CFIB urges tax, regulatory and labour reforms to end Canada’s entrepreneurial drought

‘Tomorrow's federal spring economic statement is an opportunity for the federal government to address Canada's entrepreneurial drought and restore small business confidence’

CFIB urges tax, regulatory and labour reforms to end Canada’s entrepreneurial drought

The Canadian Federation of Independent Business (CFIB) is urging governments to adopt a three‑part plan to reverse what it calls Canada’s “entrepreneurial drought,” starting with major changes to how small firms are taxed and financed.

In its new report, Canada's Entrepreneurial Drought, Part 2: Fixing Canada's Shrinking Business Landscape, CFIB calls on Ottawa to cut the federal small business corporate tax rate (SBCTR) from 9% to 6%. It also wants provinces to permanently reduce their SBCTRs to 0% by 2030, arguing this would help smaller firms reinvest in staff, operations and productivity.

The federation is further urging federal and provincial governments to raise SBCTR thresholds to at least $700,000 and index them to inflation, so firms are not pushed into higher tax brackets simply due to rising prices. CFIB also wants financing to be more accessible and affordable, and government programmes and procurement processes to be genuinely open to small firms, saying this would stabilise employers and support jobs.
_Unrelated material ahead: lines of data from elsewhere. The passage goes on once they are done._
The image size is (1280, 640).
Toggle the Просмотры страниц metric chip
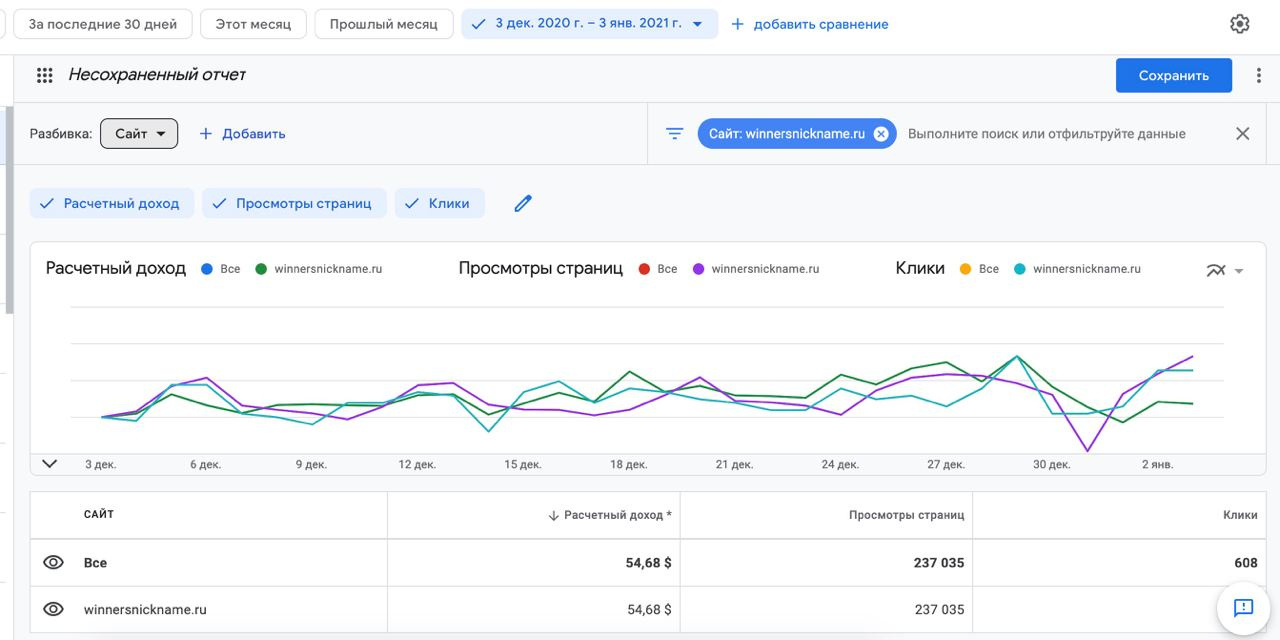pyautogui.click(x=294, y=203)
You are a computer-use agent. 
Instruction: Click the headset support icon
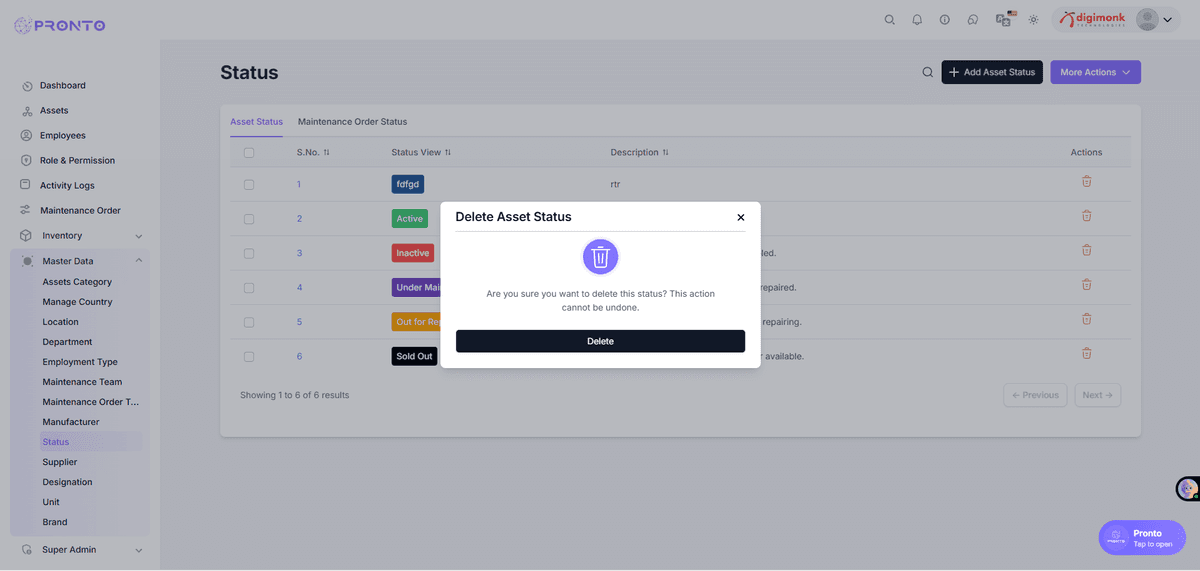[972, 20]
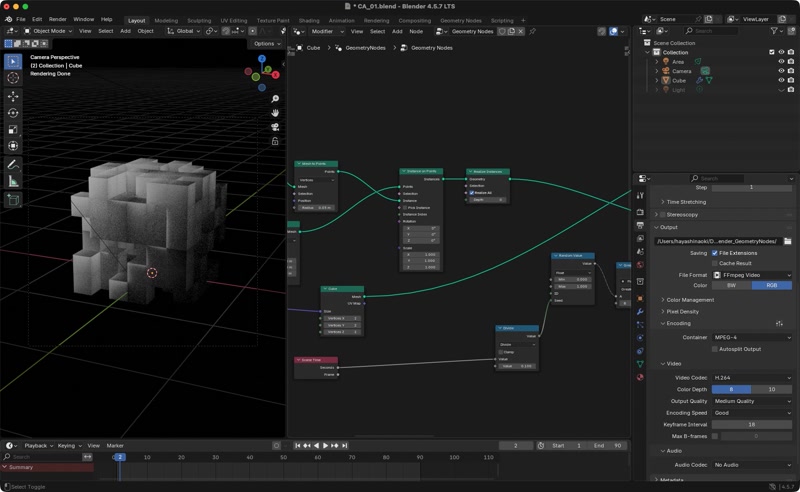Hide the Cube object using eye icon
This screenshot has width=800, height=492.
[782, 80]
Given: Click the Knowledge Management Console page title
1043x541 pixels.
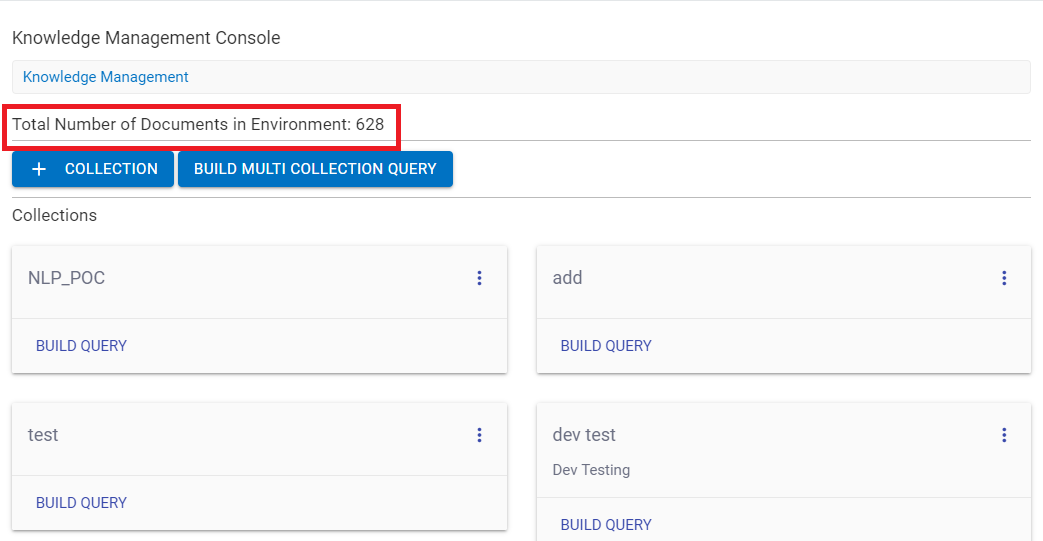Looking at the screenshot, I should (x=146, y=38).
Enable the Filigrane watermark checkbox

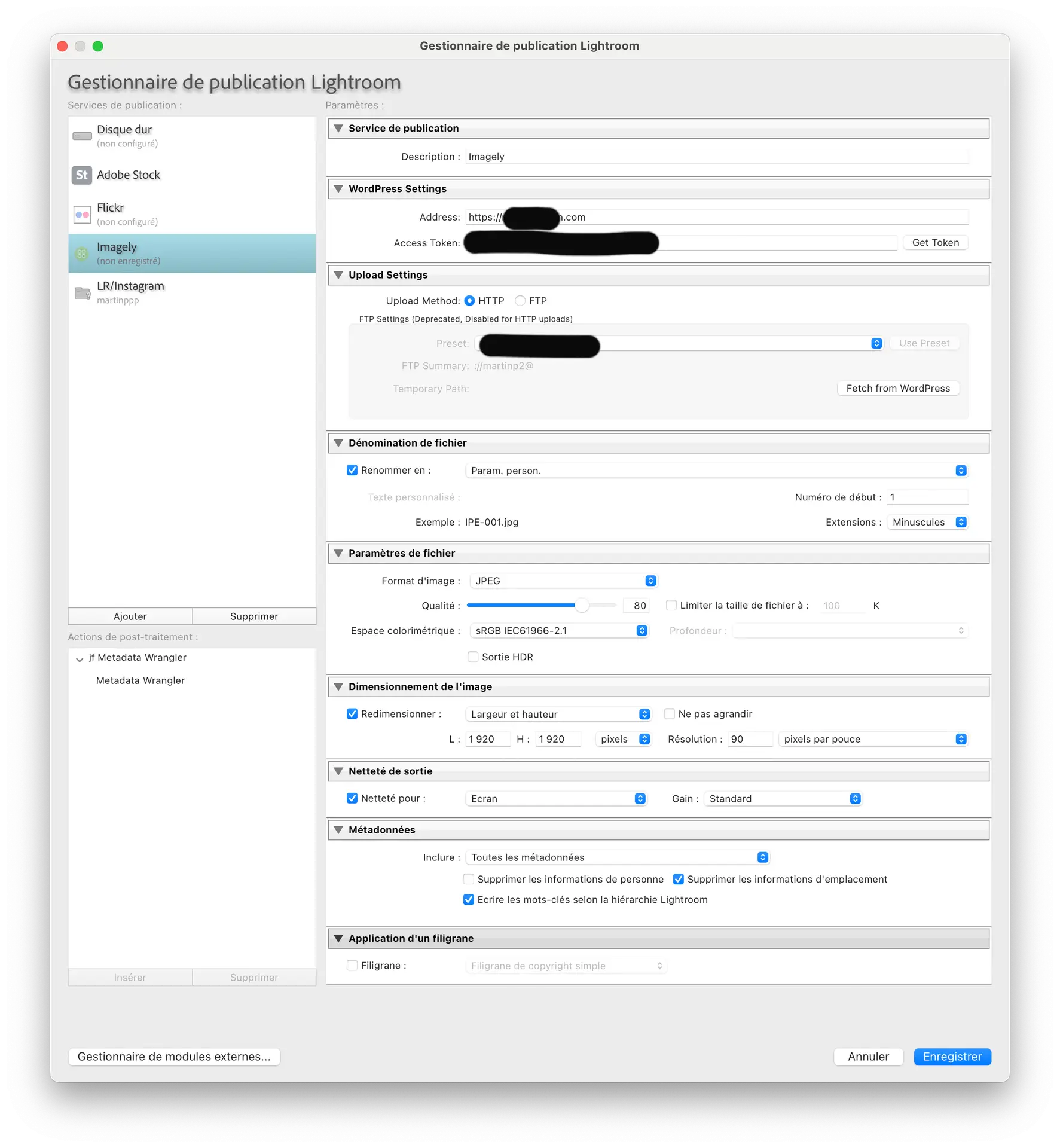tap(352, 965)
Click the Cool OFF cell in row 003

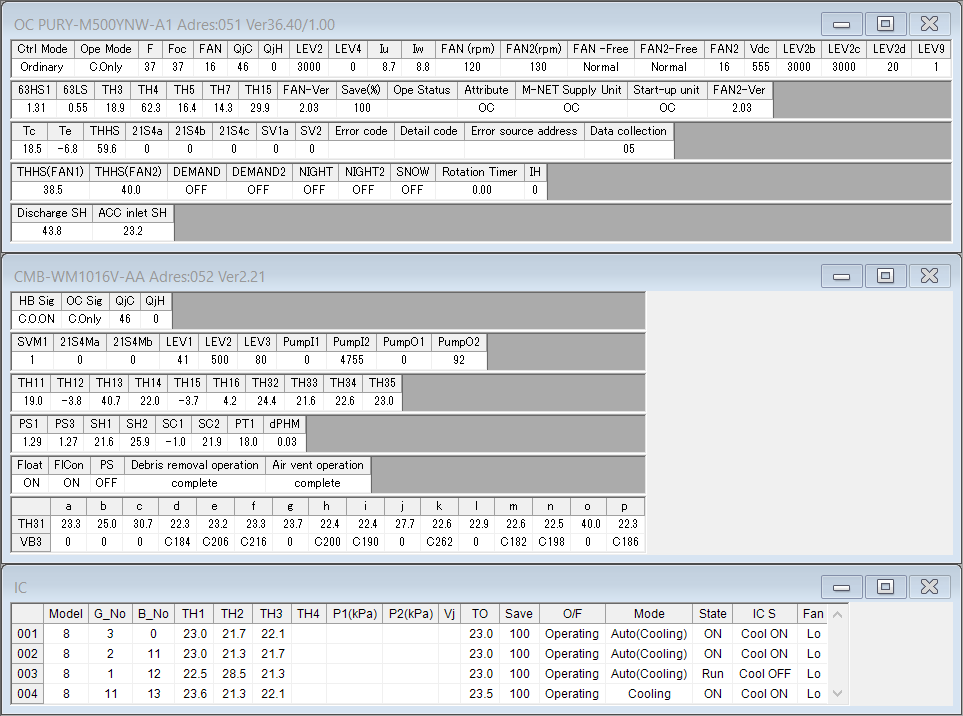pos(765,674)
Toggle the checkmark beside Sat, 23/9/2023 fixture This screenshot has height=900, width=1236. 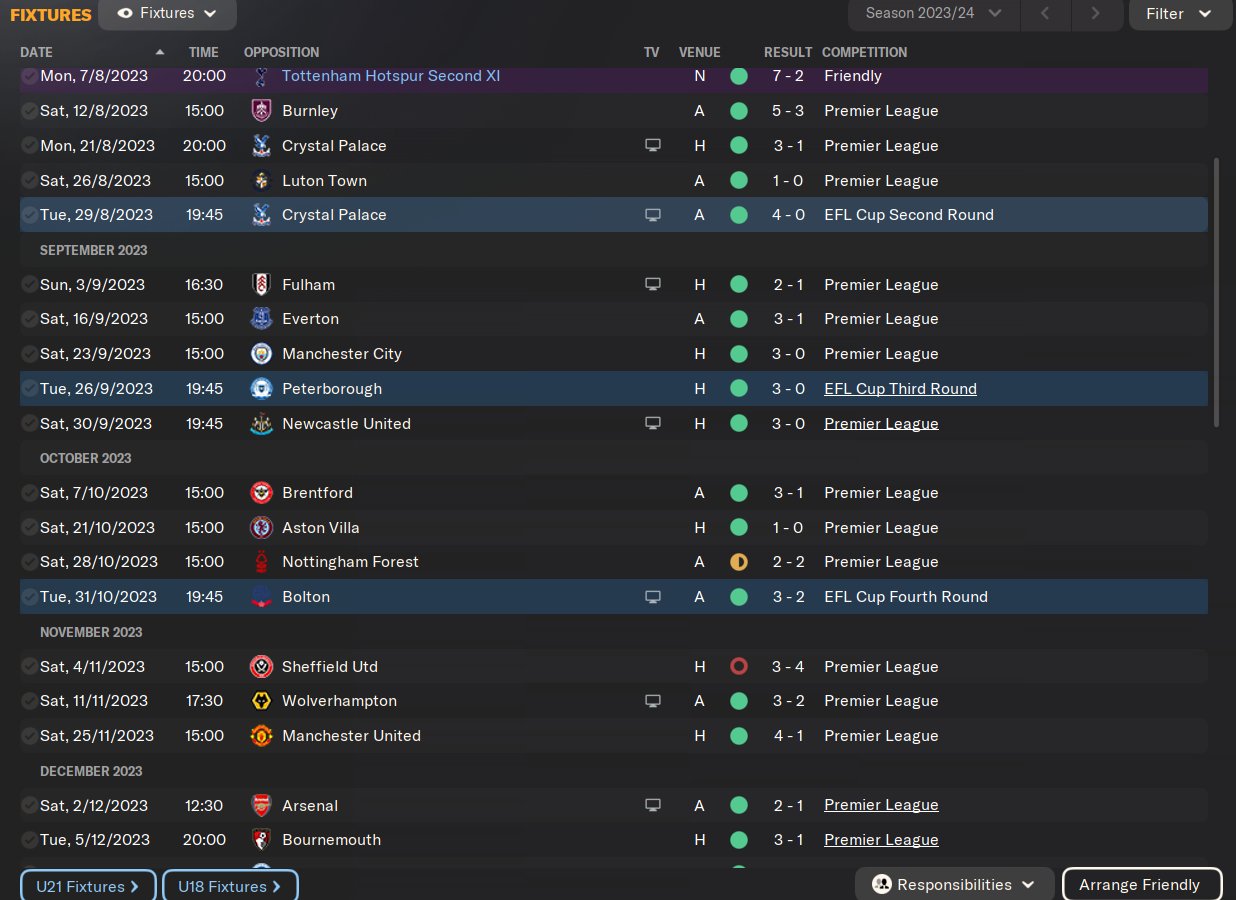[x=29, y=354]
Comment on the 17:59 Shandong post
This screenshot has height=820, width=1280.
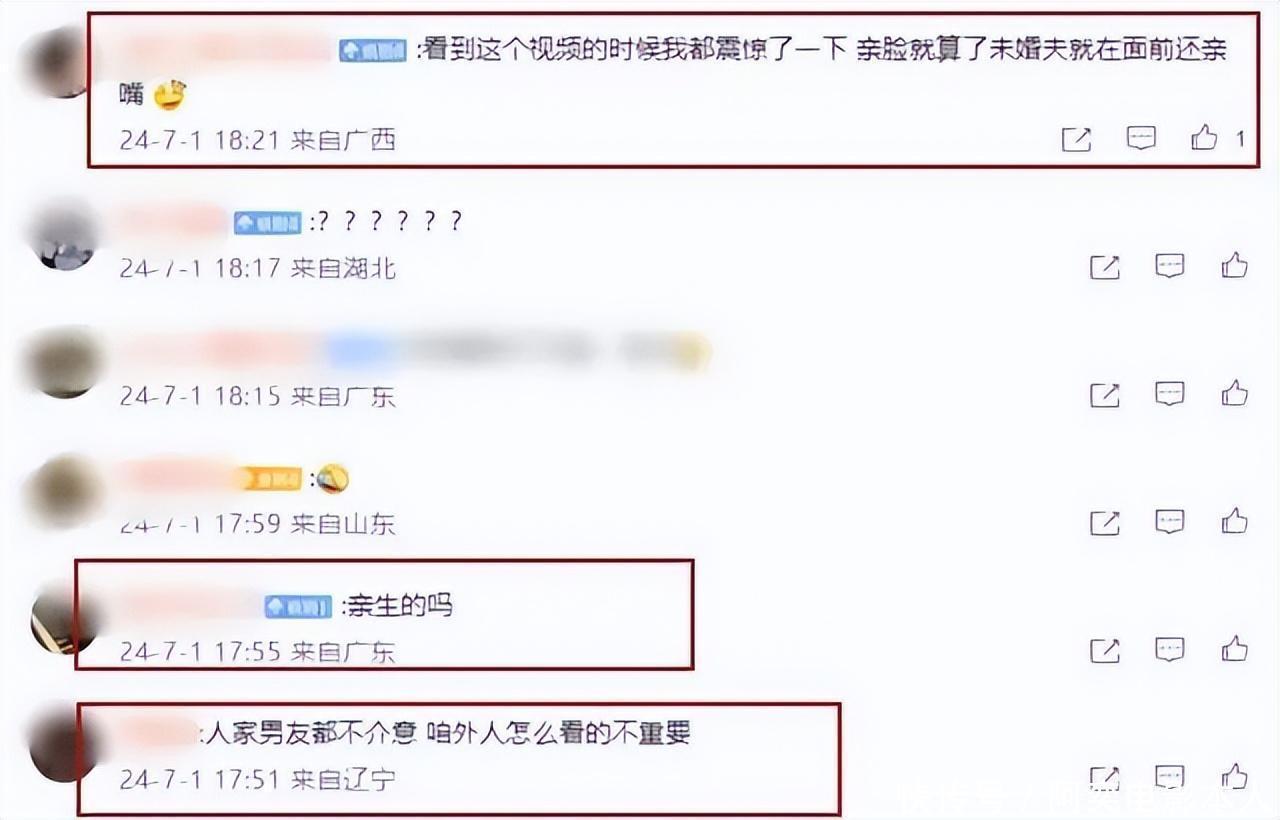pos(1170,521)
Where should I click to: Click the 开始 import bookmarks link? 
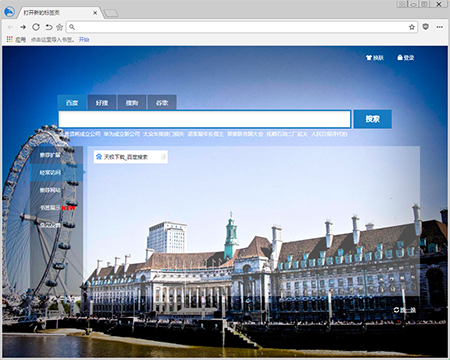click(x=84, y=40)
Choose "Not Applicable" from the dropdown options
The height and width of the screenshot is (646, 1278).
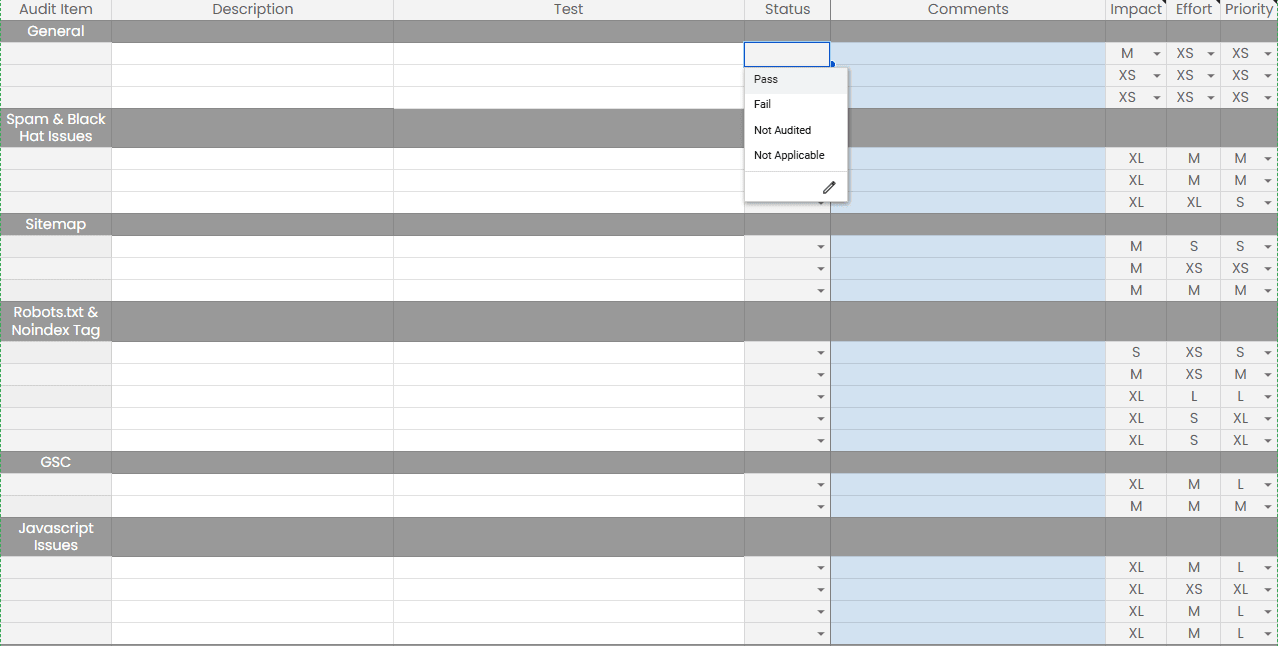pos(789,155)
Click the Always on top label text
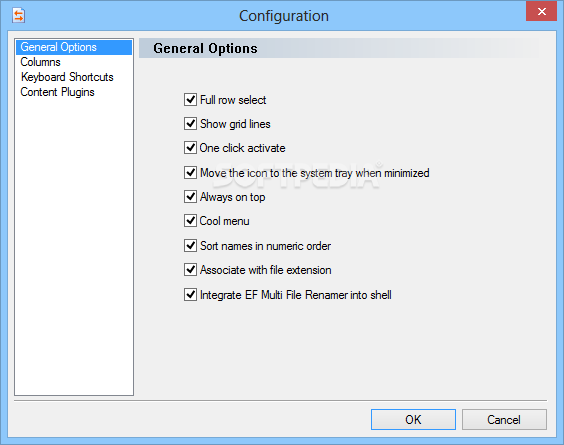This screenshot has height=445, width=564. tap(232, 197)
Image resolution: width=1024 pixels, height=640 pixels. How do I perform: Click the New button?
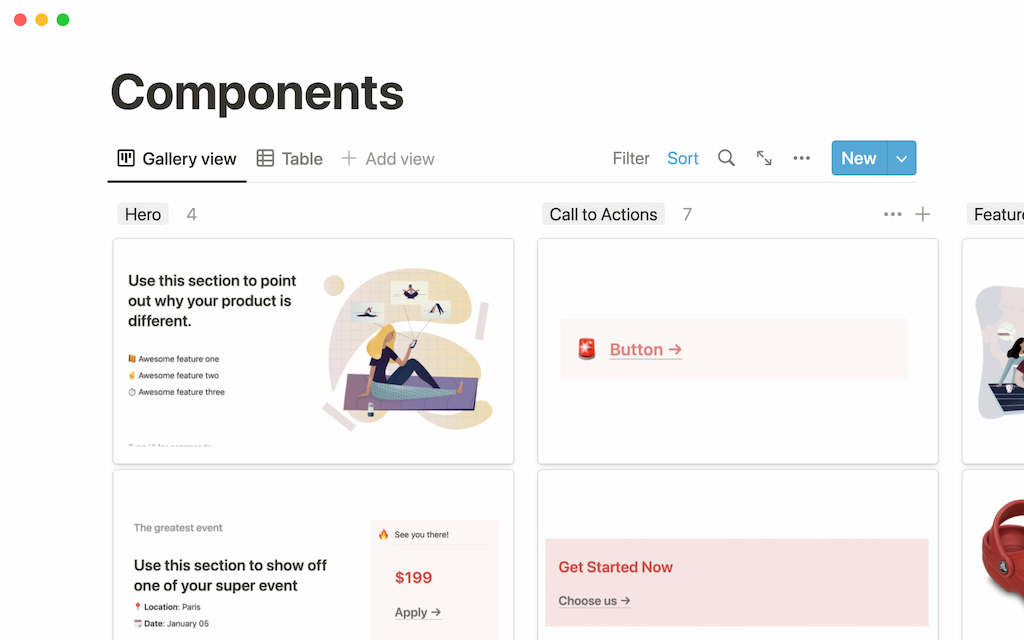point(859,158)
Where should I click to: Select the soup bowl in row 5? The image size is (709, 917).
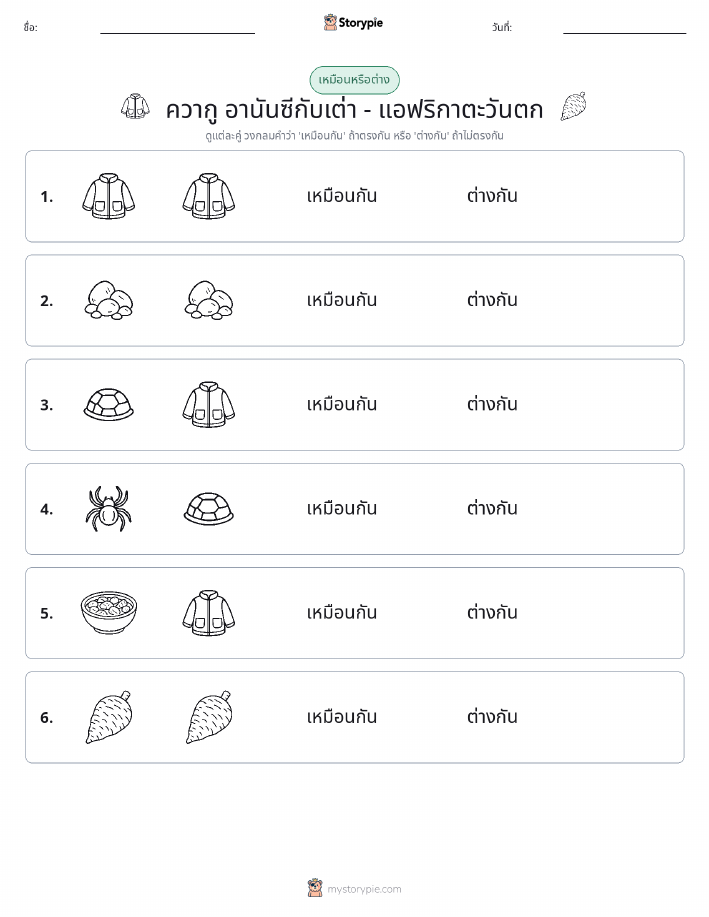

“Tomorrow's federal spring economic statement is an opportunity for the federal government to address Canada's entrepreneurial drought and restore small business confidence,” said Michelle Auger, CFIB director of trade and marketplace competitiveness. “Governments have spent years prioritizing big business needs, while small firms have been largely ignored. Canada cannot afford to keep losing more businesses than it gains, it's time for all governments to put small businesses first and reverse the entrepreneurial drought.”

This comes as more Canadian businesses are closing than opening, with exits outpacing entries for six consecutive quarters – a reversal that threatens job creation, wage growth and career mobility across Canada, one group has warned, according to CFIB.

Cutting red tape and easing internal trade

CFIB’s second priority is to reduce regulatory and internal trade barriers that it says are weighing most heavily on small and mid‑sized enterprises. The organisation is calling on governments to measure and publicly report the overall regulatory burden so progress on cutting red tape can be tracked over time.

It is also advocating a “two‑for‑one” rule that would require the elimination of two existing regulations for every new one introduced. CFIB argues this would gradually shrink the regulatory load and force policymakers to consider cumulative impacts on business before adding new rules.

On internal trade, the federation wants mutual recognition expanded beyond its current scope to include sectors such as food and alcohol. It says the Canadian Mutual Recognition Agreement and related provincial legislation should be applied consistently and transparently, with minimal carve‑outs, to reduce duplication and conflicting rules across provinces.

CFIB maintains that a simpler, more coherent regulatory and trade framework would free time and resources for small firms to focus on operations, productivity and workforce management rather than administrative tasks. It argues that this, in turn, would help keep more businesses viable and able to sustain employment.

Even bigger businesses - such as the 7-eleven, Starbucks, and the Hudson’s Bay Company - have announced closures in Canada.

Labour market fixes and succession support

The third strand of CFIB’s plan targets labour market pressures and business succession, which it warns are feeding Canada’s shrinking business base. It is calling for training incentives and stronger partnerships between employers and educational institutions to improve workforce quality and better align skills development with business needs.

CFIB also wants governments to “keep, protect and defend the Temporary Foreign Worker Program” and consult the business community before making changes, saying the programme remains critical in sectors facing persistent labour shortages.

To prevent viable firms from closing when owners retire or exit, the federation is urging greater awareness, particularly among young entrepreneurs, of the opportunities and advantages of purchasing an existing business. It is also calling for small corporations to be allowed to defer tax on capital gains from transferring a business to the owner’s children, to make intergenerational succession more financially feasible.

CFIB’s proposals come against the backdrop of what it described in an earlier report as a sustained decline in net business creation, with exits outpacing new entries since early 2024 and closure rates reaching 5.6 per cent in the second quarter of 2025.

“The entrepreneurial drought won't fix itself. Canada needs to give businesses clear reasons to start, stay and invest, yet current government policies are failing to inspire confidence among entrepreneurs,” said Brianna Solberg, CFIB director for the Prairies and the North. “If governments are serious about Canada's economic strength, competitiveness, and productivity growth, they need to start reflecting this in their policies.”